Exercise description
All entries need to be written out again exactly, without their pictures.

Extracted data

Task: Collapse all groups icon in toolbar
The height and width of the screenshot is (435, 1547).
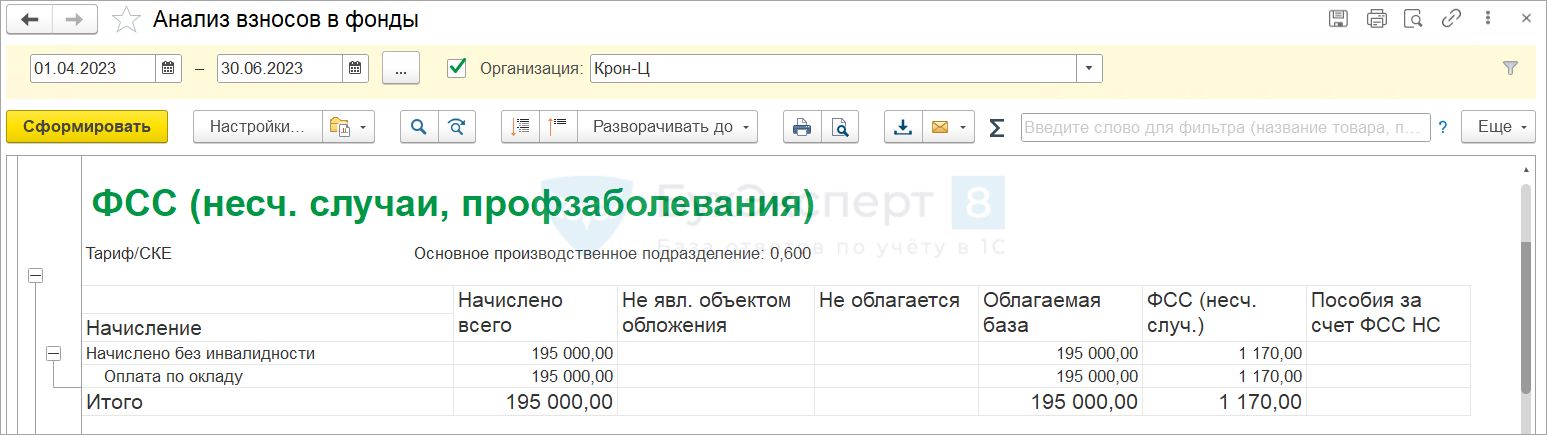Action: 520,127
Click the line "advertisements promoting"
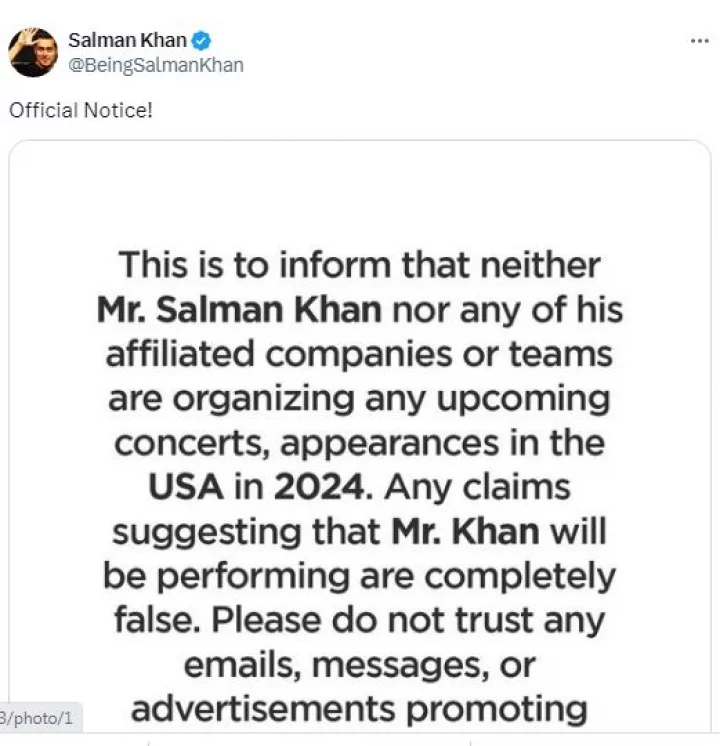The width and height of the screenshot is (720, 746). [360, 708]
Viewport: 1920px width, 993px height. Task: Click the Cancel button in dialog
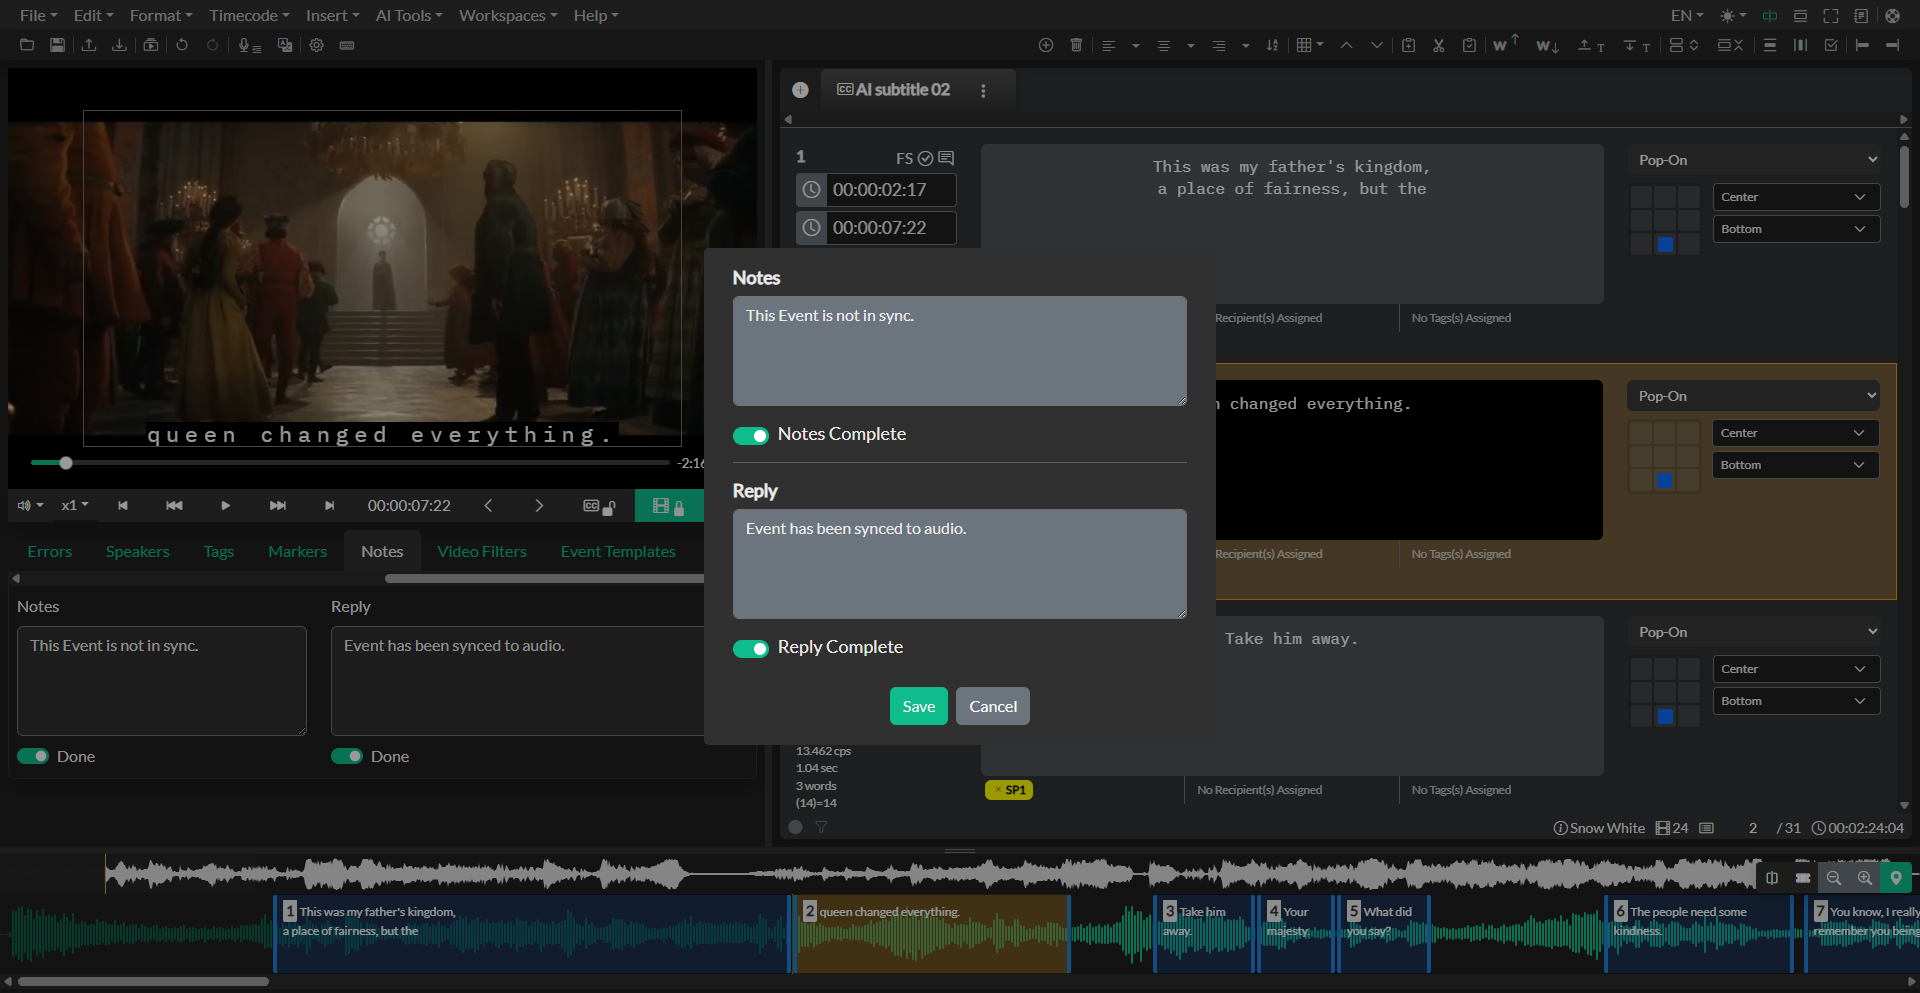click(992, 707)
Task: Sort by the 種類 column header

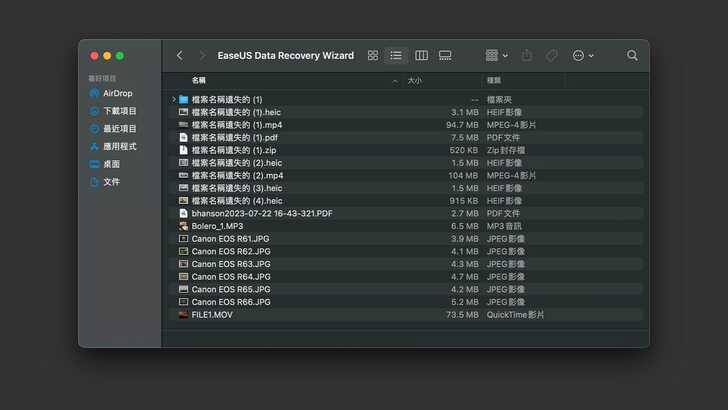Action: [x=494, y=80]
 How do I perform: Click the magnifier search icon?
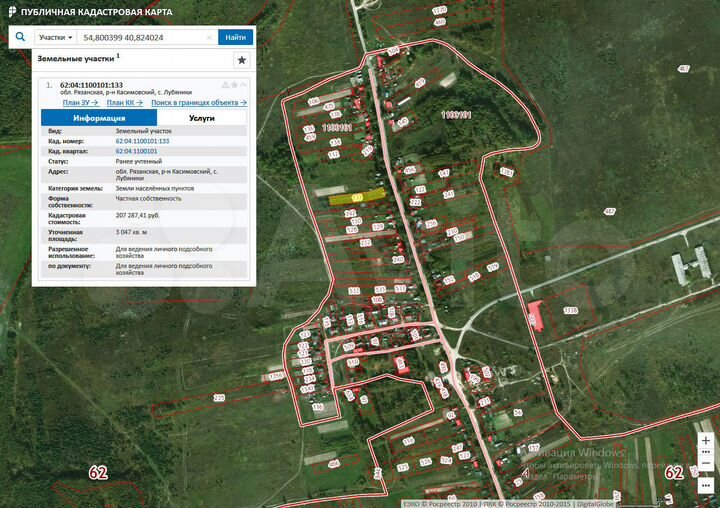[20, 37]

Task result
Task: Collapse all groups icon in toolbar
The height and width of the screenshot is (435, 1547).
Action: 520,127
Click the line "advertisements promoting"
The width and height of the screenshot is (720, 746). [360, 708]
Viewport: 1920px width, 993px height. Task: Click the Cancel button in dialog
click(992, 707)
Task: Sort by the 種類 column header

Action: [x=494, y=80]
 How do I perform: Click the magnifier search icon?
[20, 37]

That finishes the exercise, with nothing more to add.